Open-access The best of both worlds: Phylogenetic eigenvector regression and mapping

Abstract

Eigenfunction analyses have been widely used to model patterns of autocorrelation in time, space and phylogeny. In a phylogenetic context, Diniz-Filho et al. (1998) proposed what they called Phylogenetic Eigenvector Regression (PVR), in which pairwise phylogenetic distances among species are submitted to a Principal Coordinate Analysis, and eigenvectors are then used as explanatory variables in regression, correlation or ANOVAs. More recently, a new approach called Phylogenetic Eigenvector Mapping (PEM) was proposed, with the main advantage of explicitly incorporating a model-based warping in phylogenetic distance in which an Ornstein-Uhlenbeck (O-U) process is fitted to data before eigenvector extraction. Here we compared PVR and PEM in respect to estimated phylogenetic signal, correlated evolution under alternative evolutionary models and phylogenetic imputation, using simulated data. Despite similarity between the two approaches, PEM has a slightly higher prediction ability and is more general than the original PVR. Even so, in a conceptual sense, PEM may provide a technique in the best of both worlds, combining the flexibility of data-driven and empirical eigenfunction analyses and the sounding insights provided by evolutionary models well known in comparative analyses.

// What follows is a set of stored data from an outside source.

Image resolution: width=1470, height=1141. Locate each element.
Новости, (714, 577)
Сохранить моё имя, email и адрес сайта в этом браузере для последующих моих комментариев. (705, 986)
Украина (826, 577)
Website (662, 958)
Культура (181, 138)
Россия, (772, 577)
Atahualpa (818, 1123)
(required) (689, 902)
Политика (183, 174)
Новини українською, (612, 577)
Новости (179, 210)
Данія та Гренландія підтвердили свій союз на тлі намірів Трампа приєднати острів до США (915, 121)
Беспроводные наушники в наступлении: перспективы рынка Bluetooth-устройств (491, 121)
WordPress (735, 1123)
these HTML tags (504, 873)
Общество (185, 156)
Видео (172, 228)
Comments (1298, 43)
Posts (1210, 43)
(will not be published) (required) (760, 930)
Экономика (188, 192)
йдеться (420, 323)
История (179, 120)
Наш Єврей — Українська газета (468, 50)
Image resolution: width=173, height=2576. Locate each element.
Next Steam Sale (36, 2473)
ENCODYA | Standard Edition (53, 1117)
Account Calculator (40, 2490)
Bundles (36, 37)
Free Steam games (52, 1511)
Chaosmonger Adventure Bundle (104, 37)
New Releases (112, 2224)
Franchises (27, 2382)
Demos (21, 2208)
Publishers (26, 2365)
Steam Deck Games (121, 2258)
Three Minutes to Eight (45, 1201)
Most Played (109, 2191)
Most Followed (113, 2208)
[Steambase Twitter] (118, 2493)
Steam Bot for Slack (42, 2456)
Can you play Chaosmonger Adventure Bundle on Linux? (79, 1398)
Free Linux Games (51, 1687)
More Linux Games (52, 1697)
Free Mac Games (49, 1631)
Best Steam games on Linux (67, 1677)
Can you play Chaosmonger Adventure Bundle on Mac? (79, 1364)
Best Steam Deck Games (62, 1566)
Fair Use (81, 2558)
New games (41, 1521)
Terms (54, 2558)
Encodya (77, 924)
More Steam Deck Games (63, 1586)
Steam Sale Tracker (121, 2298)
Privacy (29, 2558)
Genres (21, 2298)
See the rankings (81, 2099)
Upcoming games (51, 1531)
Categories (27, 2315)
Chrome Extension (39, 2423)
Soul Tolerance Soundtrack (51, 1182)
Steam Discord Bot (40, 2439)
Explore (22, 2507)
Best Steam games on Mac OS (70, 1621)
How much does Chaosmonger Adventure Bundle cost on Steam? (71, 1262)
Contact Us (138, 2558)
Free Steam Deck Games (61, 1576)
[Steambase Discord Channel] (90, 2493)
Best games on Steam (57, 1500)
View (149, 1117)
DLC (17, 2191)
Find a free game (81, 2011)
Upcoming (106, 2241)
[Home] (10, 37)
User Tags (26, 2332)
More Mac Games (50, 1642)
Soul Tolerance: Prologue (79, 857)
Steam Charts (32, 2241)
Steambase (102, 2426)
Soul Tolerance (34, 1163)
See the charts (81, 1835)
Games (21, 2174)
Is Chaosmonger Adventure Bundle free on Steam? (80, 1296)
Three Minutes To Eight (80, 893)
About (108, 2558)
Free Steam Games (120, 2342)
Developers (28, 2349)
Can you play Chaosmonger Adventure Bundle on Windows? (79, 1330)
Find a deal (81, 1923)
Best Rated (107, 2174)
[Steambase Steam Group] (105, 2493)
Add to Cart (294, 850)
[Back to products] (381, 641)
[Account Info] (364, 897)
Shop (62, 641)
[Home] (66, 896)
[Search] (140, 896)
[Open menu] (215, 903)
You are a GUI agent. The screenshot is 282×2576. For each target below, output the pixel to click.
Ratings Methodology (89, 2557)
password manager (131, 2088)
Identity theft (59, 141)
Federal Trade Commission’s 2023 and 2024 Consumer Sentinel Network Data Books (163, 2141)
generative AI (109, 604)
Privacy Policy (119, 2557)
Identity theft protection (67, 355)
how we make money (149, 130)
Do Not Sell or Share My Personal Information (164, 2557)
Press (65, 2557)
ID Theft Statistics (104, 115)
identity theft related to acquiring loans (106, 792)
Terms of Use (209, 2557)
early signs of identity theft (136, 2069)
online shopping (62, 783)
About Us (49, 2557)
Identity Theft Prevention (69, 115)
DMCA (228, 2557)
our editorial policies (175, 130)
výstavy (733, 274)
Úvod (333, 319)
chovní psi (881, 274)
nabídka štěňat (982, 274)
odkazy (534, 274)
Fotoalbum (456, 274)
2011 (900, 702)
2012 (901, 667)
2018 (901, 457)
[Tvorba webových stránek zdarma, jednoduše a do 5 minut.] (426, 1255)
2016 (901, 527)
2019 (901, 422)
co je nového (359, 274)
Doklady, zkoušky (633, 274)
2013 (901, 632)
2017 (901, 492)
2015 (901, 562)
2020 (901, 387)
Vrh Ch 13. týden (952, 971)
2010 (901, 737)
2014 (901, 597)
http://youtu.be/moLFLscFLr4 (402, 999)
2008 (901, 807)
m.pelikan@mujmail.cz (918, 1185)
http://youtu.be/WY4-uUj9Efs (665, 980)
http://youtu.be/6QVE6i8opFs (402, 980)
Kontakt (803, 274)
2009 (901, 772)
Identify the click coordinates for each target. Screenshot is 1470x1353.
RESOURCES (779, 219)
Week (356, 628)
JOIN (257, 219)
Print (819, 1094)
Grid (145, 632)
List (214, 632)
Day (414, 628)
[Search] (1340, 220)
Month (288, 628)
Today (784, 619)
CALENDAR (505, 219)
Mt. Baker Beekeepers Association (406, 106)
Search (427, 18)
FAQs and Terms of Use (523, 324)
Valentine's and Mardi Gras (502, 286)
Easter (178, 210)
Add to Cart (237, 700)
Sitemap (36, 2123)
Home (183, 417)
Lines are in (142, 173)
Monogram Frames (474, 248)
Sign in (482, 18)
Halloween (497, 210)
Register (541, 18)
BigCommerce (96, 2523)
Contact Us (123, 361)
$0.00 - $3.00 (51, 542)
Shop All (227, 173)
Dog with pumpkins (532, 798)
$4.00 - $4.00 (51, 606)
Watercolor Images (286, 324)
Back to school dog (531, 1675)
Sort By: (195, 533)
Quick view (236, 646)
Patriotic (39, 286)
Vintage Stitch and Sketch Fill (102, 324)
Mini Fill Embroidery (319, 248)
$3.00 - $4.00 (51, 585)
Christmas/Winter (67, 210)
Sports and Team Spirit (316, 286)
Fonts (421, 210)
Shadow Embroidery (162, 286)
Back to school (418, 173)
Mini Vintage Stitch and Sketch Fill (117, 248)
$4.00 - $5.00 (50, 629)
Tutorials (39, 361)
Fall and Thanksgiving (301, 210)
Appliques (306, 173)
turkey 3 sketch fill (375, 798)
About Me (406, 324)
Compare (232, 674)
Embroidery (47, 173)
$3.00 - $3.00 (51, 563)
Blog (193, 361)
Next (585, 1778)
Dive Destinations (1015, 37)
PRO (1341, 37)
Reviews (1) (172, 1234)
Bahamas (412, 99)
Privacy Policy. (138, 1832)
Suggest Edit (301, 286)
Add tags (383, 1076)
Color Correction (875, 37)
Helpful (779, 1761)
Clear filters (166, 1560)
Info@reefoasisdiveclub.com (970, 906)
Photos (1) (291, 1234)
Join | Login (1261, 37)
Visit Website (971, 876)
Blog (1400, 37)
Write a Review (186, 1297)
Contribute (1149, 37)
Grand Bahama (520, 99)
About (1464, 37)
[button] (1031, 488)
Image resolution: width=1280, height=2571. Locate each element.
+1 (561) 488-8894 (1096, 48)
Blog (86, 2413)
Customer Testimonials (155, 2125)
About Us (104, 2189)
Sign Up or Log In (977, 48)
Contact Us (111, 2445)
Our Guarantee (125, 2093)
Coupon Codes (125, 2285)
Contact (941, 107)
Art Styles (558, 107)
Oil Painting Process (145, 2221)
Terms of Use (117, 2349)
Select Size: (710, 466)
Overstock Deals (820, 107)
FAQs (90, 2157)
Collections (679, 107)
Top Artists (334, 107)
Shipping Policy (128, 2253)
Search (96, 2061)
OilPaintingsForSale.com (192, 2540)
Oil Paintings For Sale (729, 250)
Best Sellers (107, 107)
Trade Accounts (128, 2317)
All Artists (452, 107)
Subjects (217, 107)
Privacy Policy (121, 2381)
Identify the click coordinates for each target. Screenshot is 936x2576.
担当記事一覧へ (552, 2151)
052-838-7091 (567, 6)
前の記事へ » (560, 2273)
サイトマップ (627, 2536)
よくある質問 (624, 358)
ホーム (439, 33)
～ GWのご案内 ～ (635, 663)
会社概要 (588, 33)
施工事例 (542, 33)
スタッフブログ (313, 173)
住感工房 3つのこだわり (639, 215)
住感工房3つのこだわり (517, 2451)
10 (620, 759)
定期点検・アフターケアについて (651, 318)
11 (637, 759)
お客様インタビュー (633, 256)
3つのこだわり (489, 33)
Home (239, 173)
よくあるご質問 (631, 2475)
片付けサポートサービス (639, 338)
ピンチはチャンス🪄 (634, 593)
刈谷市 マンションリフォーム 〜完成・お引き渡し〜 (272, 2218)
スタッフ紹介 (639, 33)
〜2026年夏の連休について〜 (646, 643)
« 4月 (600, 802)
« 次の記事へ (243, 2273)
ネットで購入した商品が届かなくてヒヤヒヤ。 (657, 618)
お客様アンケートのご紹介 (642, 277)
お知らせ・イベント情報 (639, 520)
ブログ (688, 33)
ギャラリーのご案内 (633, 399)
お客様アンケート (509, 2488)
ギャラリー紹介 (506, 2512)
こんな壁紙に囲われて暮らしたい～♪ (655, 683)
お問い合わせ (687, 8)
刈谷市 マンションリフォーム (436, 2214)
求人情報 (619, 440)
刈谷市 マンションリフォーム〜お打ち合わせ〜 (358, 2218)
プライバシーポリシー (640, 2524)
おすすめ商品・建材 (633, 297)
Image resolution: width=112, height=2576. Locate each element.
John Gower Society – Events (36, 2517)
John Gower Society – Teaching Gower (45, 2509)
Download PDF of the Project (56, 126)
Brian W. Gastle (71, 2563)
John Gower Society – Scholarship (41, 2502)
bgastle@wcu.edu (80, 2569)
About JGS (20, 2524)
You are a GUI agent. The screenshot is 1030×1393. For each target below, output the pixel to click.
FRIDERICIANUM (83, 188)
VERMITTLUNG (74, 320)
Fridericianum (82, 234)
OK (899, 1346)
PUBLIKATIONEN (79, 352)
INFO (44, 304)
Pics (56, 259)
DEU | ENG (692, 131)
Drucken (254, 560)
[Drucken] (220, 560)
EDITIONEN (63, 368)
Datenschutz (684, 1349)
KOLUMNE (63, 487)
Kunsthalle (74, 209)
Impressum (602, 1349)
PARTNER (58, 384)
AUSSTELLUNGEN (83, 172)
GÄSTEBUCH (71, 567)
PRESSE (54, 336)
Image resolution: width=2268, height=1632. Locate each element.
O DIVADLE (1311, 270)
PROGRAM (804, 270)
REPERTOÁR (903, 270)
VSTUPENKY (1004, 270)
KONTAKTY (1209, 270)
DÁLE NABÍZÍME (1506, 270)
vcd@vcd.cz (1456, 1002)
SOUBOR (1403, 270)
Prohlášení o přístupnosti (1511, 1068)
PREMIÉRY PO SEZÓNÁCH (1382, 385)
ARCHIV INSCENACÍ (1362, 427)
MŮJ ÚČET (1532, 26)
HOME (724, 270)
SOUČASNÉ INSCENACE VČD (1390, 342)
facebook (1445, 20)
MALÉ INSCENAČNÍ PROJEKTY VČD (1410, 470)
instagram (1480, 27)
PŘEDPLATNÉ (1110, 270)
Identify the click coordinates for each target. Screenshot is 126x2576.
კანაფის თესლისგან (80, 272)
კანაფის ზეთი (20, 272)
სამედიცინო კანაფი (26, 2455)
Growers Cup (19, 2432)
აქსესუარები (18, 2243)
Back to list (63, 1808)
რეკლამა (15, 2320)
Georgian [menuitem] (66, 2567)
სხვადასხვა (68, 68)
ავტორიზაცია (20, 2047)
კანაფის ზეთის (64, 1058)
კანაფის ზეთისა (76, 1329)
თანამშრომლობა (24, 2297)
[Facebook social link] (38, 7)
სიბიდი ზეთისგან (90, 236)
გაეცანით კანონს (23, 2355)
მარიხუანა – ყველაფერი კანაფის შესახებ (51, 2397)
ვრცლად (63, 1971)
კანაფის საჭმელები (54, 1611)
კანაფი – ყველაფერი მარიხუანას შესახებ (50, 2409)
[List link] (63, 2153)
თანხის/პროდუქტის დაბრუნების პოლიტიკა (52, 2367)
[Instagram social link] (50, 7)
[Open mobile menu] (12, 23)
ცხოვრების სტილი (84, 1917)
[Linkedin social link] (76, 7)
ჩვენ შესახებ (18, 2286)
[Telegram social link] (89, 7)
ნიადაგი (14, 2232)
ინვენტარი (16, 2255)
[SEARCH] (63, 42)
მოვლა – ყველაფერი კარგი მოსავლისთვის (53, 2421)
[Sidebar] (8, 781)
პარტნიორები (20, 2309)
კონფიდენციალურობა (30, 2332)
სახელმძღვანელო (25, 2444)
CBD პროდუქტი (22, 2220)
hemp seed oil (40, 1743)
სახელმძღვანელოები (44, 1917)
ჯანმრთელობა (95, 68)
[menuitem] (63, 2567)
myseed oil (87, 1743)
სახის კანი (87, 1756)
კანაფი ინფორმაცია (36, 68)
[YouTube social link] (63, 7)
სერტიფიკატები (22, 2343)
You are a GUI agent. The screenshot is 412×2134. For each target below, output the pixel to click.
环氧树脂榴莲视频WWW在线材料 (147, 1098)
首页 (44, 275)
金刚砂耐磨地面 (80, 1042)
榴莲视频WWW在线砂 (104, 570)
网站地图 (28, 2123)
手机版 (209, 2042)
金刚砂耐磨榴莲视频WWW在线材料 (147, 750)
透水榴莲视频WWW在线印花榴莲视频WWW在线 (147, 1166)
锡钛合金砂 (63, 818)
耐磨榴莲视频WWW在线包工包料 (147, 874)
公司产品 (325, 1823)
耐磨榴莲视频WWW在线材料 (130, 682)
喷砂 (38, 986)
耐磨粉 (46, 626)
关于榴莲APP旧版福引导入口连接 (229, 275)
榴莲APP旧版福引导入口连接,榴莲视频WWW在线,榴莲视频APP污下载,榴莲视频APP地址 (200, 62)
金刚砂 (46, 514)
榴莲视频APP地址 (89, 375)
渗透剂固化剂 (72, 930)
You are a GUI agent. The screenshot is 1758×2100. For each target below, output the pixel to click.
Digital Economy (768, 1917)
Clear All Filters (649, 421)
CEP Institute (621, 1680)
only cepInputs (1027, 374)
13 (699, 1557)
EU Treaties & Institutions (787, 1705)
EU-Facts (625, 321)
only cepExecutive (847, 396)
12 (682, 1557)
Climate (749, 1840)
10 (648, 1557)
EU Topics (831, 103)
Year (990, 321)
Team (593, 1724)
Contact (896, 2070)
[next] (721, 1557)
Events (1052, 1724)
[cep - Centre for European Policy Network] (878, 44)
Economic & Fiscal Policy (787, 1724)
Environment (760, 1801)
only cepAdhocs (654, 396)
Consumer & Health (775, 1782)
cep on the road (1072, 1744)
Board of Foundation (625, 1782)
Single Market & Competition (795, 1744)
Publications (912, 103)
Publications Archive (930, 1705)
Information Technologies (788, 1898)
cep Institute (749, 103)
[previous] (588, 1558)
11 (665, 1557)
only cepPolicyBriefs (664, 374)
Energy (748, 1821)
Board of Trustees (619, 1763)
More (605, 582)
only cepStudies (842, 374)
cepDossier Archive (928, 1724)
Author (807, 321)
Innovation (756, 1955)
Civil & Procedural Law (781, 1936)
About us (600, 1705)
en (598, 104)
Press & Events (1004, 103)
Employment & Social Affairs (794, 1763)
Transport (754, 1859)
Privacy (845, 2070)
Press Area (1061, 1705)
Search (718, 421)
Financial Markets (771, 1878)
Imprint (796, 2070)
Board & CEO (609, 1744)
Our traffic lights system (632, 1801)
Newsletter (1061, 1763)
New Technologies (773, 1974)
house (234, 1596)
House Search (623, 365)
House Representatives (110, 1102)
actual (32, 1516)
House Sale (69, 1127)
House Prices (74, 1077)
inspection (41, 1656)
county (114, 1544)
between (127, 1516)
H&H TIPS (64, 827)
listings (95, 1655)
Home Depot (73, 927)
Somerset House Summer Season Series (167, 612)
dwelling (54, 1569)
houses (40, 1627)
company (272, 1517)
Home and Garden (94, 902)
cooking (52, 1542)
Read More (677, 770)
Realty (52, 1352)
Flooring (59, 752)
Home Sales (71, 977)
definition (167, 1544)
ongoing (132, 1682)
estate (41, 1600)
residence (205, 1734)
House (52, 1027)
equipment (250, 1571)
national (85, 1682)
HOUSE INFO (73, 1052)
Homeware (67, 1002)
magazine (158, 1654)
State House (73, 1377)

evolutionary models; phylogenetic comparative methods; phylogenetic imputation; phylogenetic signal


Eigenfunction analyses have been widely used to model patterns of autocorrelation in time, space and phylogeny (Peres-Neto, 2006; Dray et al., 2006; Kuhn et al., 2009; Safi and Pettorelli, 2010; Peres-Neto and Legendre, 2010; Peres-Neto et al., 2012). In general, these analyses start with a Principal Coordinate Analysis (PCoA; see Legendre and Legendre, 2012) of pairwise distance or connectivity matrices between observations (e.g., species in the case of phylogenetic analysis). After, selected eigenvectors from PCoA are used to detect the magnitude of (temporal, spatial or phylogenetic) patterns in data, both in univariate and multivariate domains. In a phylogenetic context, Diniz-Filho et al. (1998) proposed what they called Phylogenetic Eigenvector Regression (PVR), in which eigenvectors are used as explanatory variables in a multiple regression to model trait evolution. The coefficient of determination (R2) of PVR was interpreted as the amount of phylogenetic signal (see Diniz-Filho et al., 2012a,b,c; Münkemüller et al., 2012). The method was later expanded to estimate a phylogenetically corrected correlation and variance partitioning modeling (Martins et al., 2002; Desdevises et al., 2003).

However, PVR was criticized by Rohlf (2001), who showed that if not all phylogenetic eigenvectors are used to model the trait, then there would be a missing part of the phylogeny in the model and, as a consequence, the estimated phylogenetic signal for a trait evolving under Brownian motion would be underestimated. Also, correlation between traits, after accounting for phylogenetic relationships given by the eigenvectors, would be biased and possess and inflated Type I error rates (as shown by Martins et al., 2002). More recently, Freckleton et al. (2011; see also Martins et al., 2002; Laurin, 2010) also criticized the statistical performance of PVR and favored the Phylogenetic Generalized Least-Squares (PGLS) because this last one is formally based on evolutionary models (e.g. Brownian motion, Ornstein-Uhlenbeck (O-U)), whereas PVR is a purely statistical, data-driven approach.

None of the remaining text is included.